Paul VI Addressing the UN General Assembly
 I, for one, am delighted and encouraged to hear the new pope talk this way.  Such talk is important not because it is about atheists but because it is about Catholics.  Francis is saying we should not be a people content to “counter” those who differ with us.  We must, as a matter of our faith, have the courage to “encounter” them.  
This means we must engage in a true conversation--not simply sharing our faith-based message, but also listening to the message of modern, even secular culture with an openness to the possibility that its message also brings wisdom that can enhance and enrich us.

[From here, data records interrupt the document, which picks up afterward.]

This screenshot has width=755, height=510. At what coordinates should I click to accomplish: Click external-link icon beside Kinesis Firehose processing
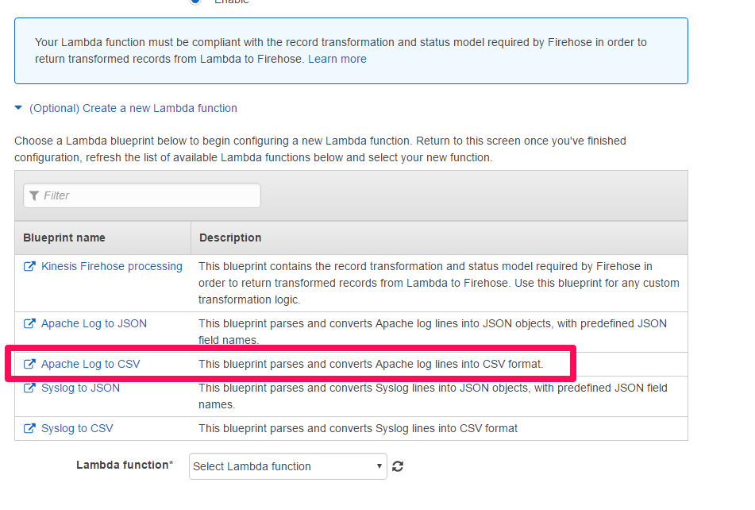29,267
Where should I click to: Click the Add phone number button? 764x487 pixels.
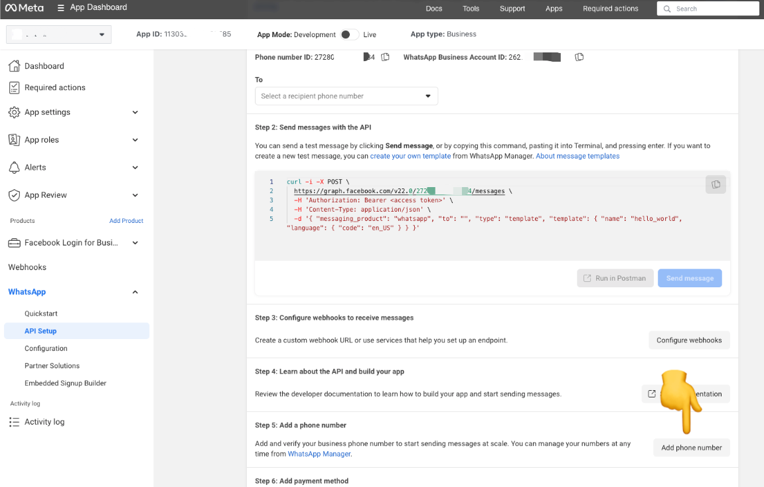pos(691,448)
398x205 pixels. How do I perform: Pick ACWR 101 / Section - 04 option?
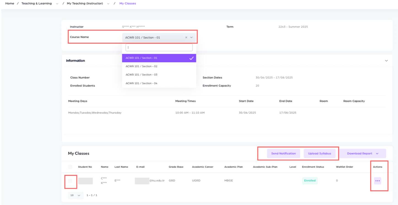tap(142, 83)
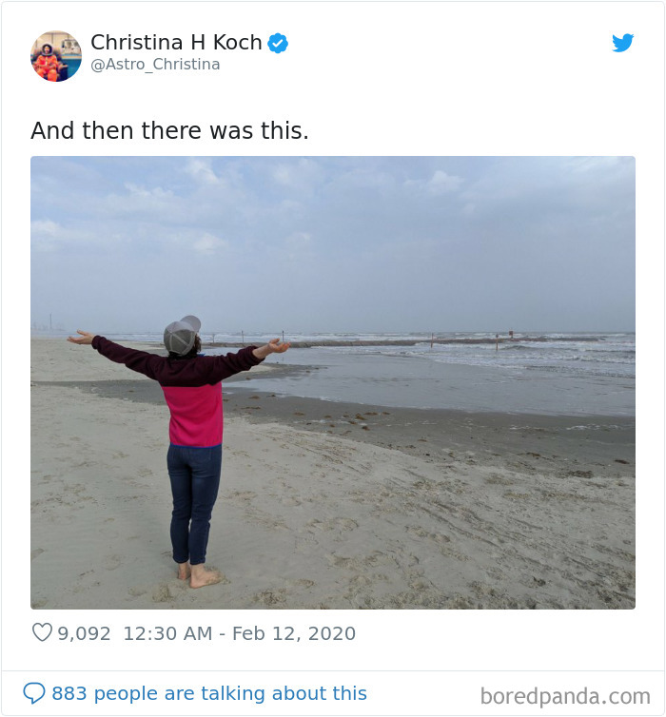Click the gray baseball cap in photo
The width and height of the screenshot is (666, 717).
tap(182, 335)
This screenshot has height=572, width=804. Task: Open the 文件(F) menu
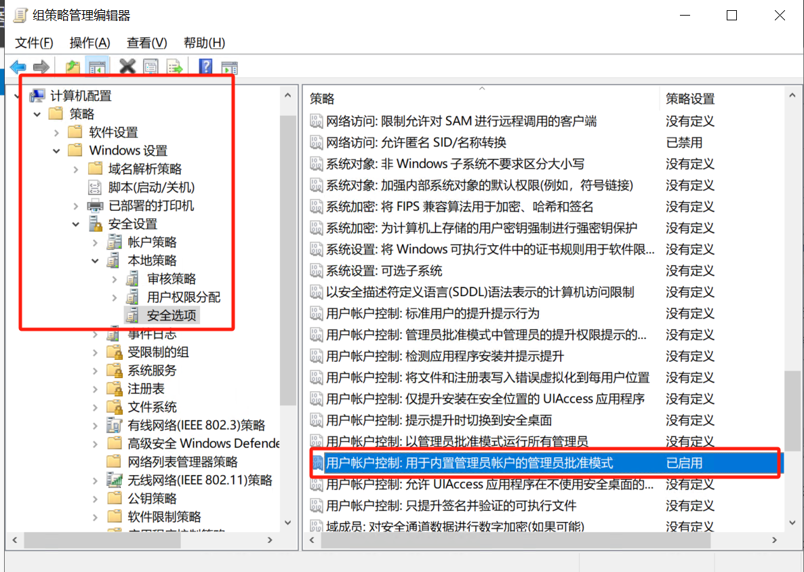[34, 43]
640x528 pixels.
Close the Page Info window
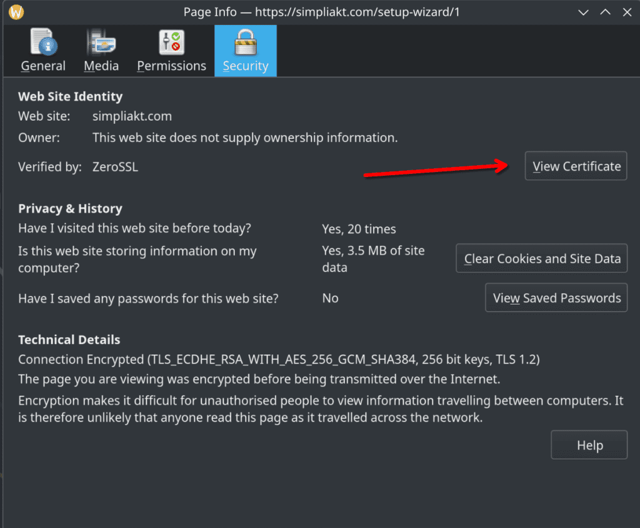(x=626, y=12)
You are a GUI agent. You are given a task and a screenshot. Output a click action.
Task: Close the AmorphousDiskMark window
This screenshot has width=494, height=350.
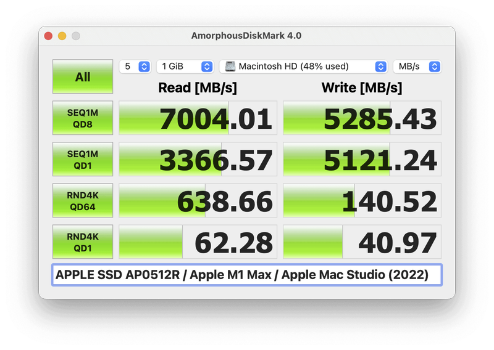tap(48, 36)
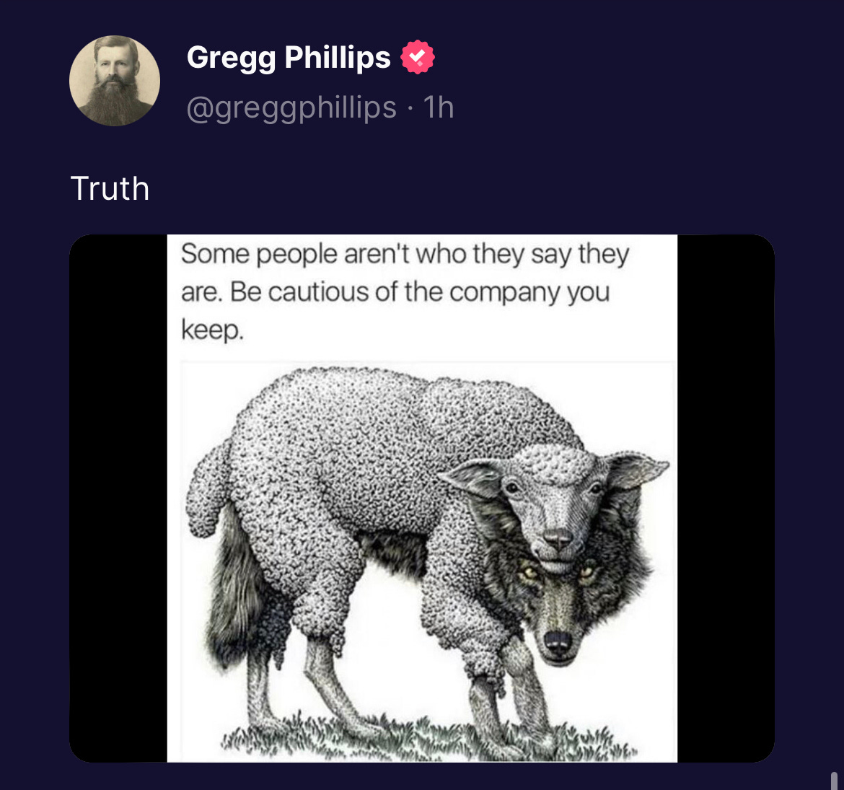Click the dot separator before "1h"
844x790 pixels.
click(410, 108)
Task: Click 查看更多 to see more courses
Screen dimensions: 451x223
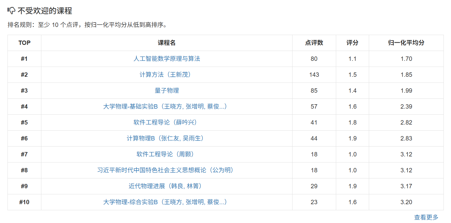Action: pos(426,217)
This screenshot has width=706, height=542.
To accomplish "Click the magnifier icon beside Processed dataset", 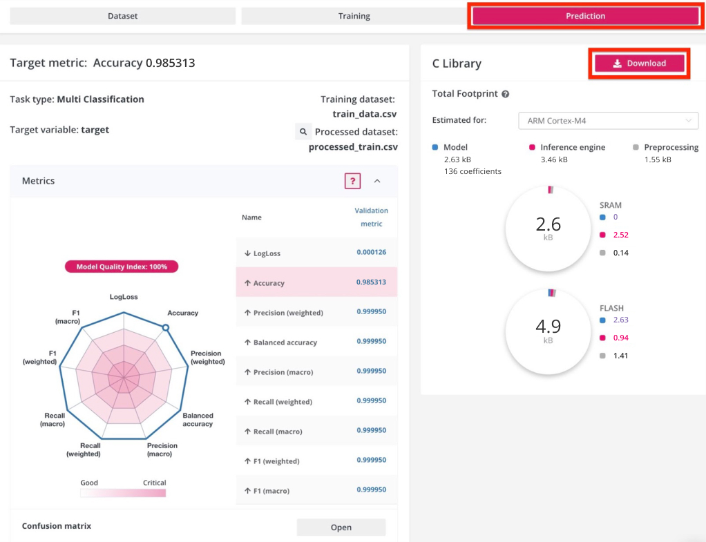I will tap(303, 131).
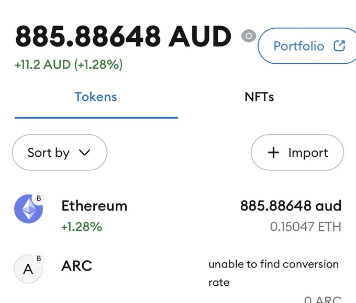The width and height of the screenshot is (356, 303).
Task: Click the 0.15047 ETH amount
Action: [306, 227]
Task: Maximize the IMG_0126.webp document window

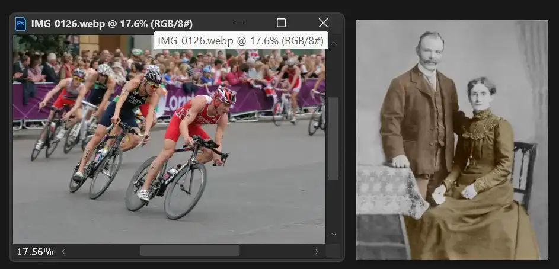Action: coord(281,23)
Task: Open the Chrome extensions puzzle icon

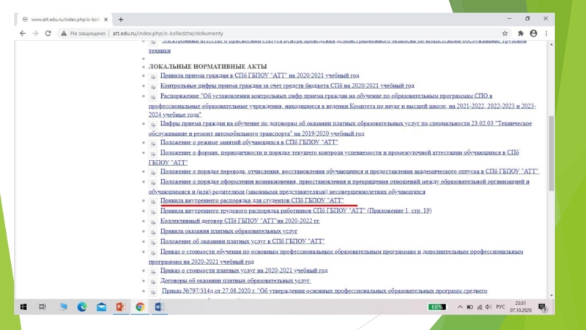Action: 521,33
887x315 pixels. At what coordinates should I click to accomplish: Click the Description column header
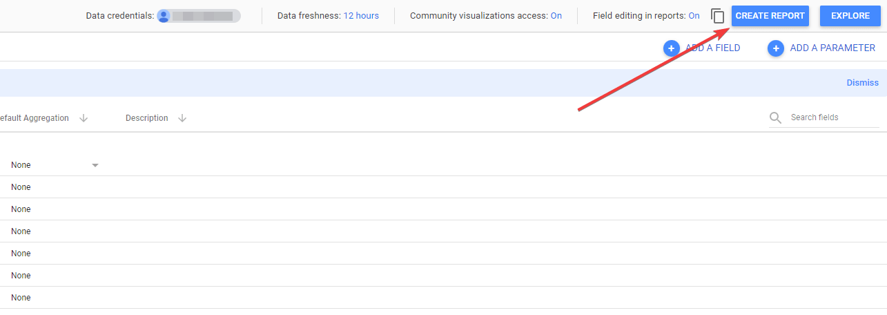(147, 118)
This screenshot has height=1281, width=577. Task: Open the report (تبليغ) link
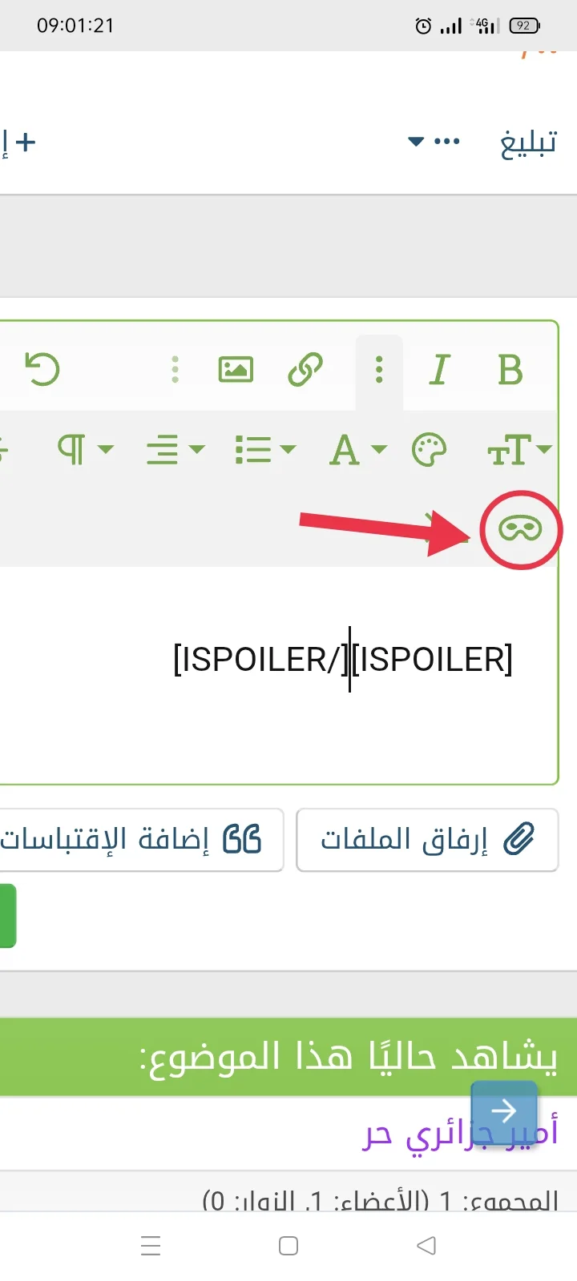(528, 143)
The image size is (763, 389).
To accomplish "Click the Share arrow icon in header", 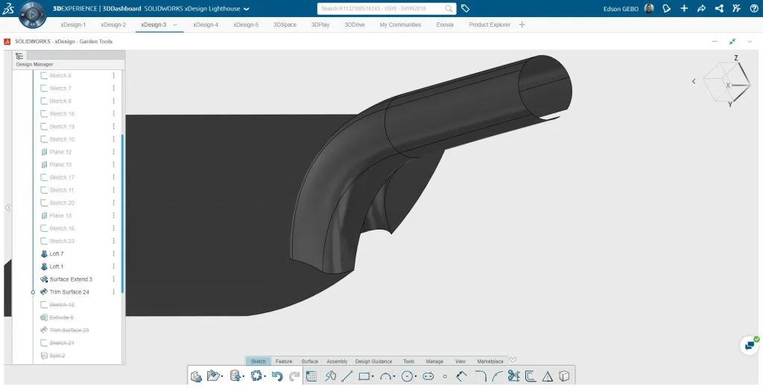I will (x=701, y=9).
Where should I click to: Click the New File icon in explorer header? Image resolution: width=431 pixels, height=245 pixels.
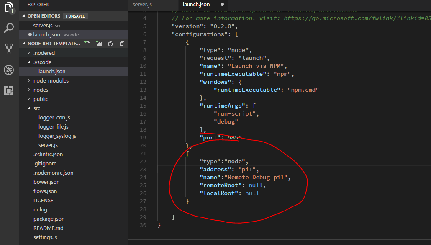(x=87, y=44)
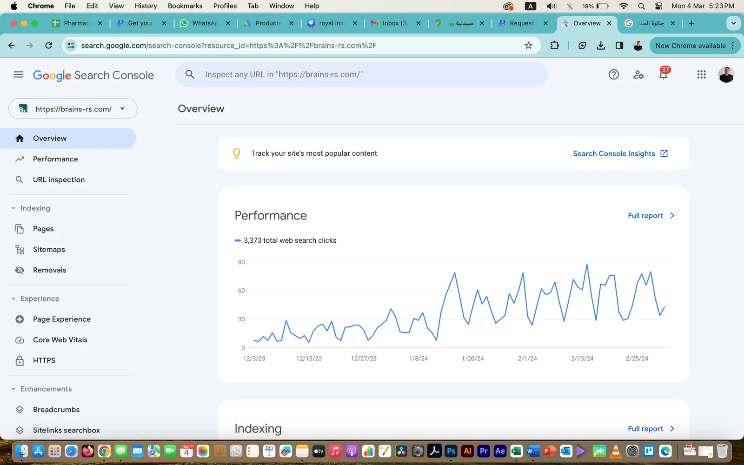Toggle Chrome side panel
The width and height of the screenshot is (744, 465).
(x=619, y=46)
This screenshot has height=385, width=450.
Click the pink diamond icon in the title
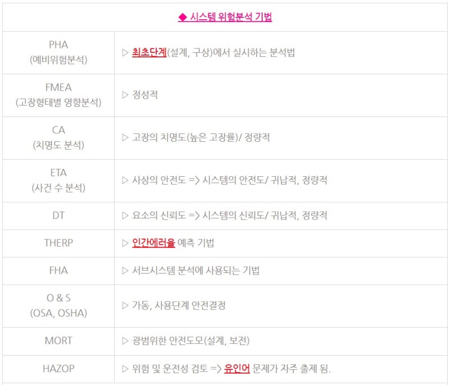[x=182, y=17]
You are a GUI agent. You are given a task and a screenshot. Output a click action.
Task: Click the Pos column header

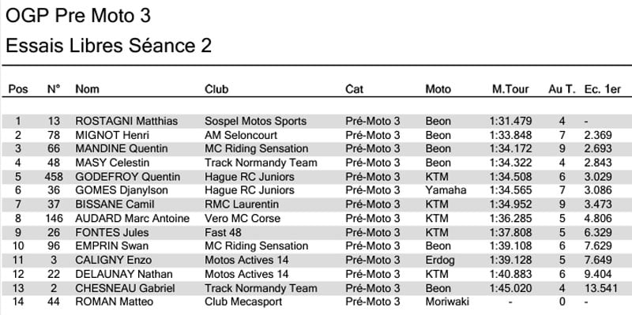(18, 89)
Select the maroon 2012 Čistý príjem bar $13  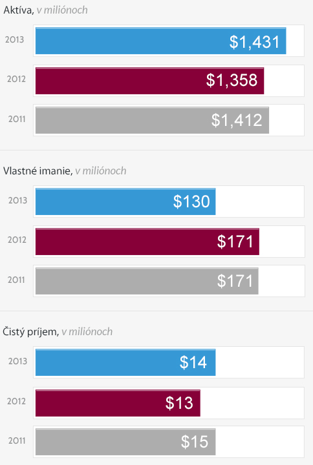click(x=118, y=403)
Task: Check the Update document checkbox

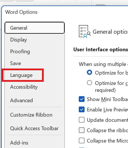Action: [82, 120]
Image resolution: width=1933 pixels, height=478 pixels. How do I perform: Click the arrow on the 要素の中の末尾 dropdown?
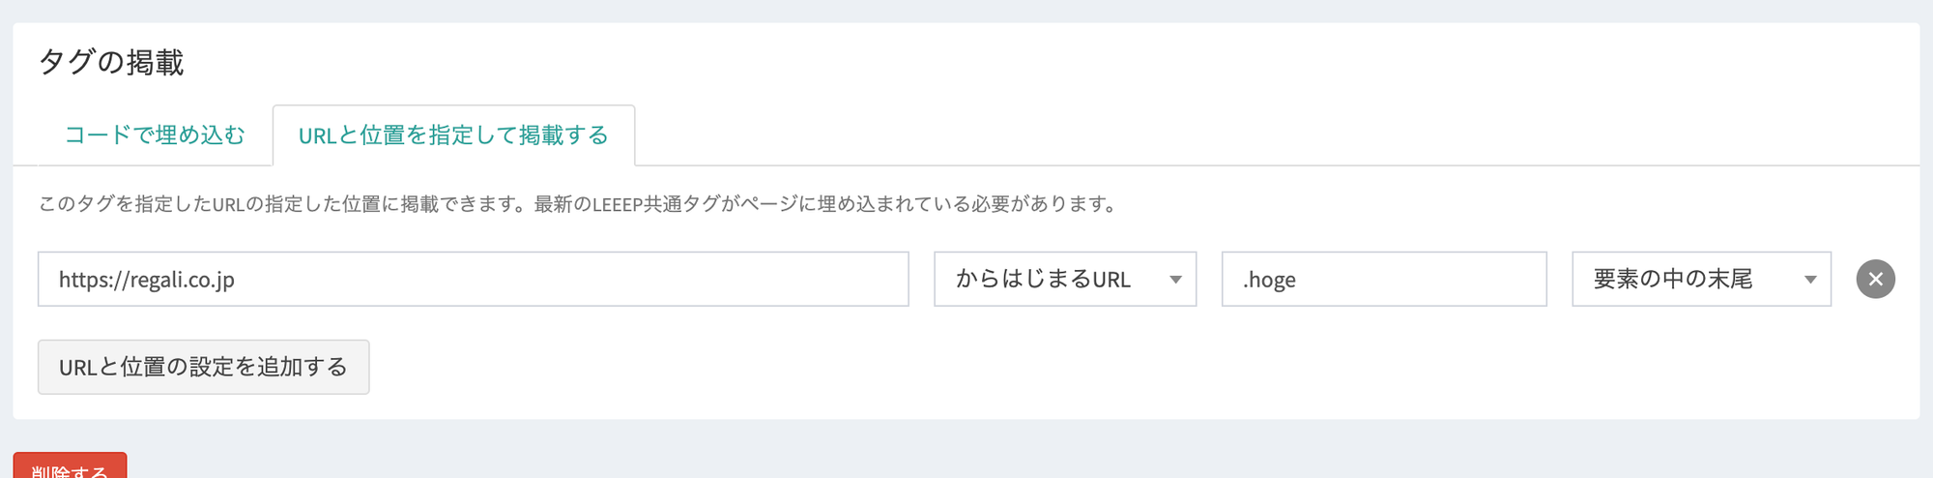(x=1810, y=280)
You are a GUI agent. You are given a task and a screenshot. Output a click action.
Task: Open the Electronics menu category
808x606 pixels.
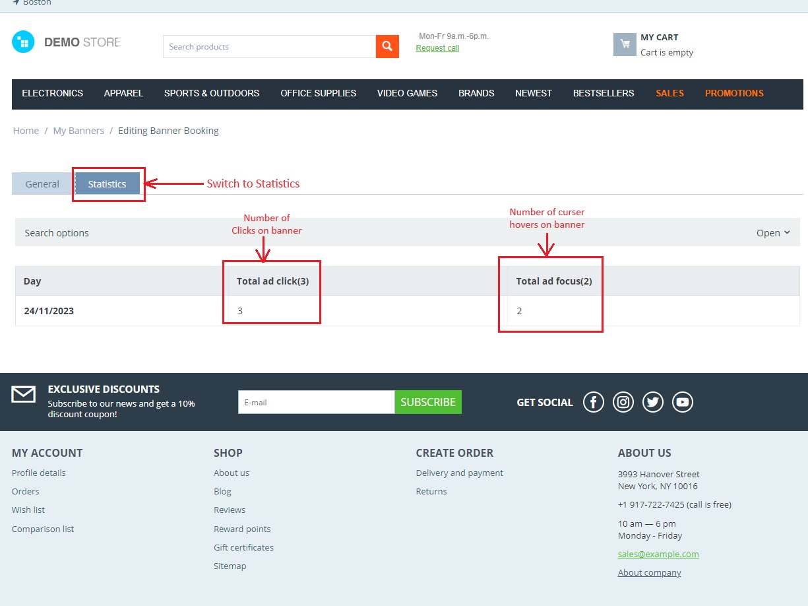53,93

Not only that, but Francis is saying we must build an “encounter culture” that leads away from conflict to the peace that Christ promised:

“Doing good” is a principle that unites all humanity, beyond the diversity of ideologies and religions, and creates the “culture of encounter” that is the foundation of peace.

For me, there is hope yet that the real renewal of Vatican Council II has not been lost on this pope, a man who has the wisdom to see the dangers lurking in the modern world but also has the courage to reach out and encounter it.  This was the true message of Vatican II, which has been nearly lost amid all the “counter-culture” negativism of recent Catholic leadership. I’m beginning to think that Francis is just the man to rescue Vatican II for us--just in the nick of time.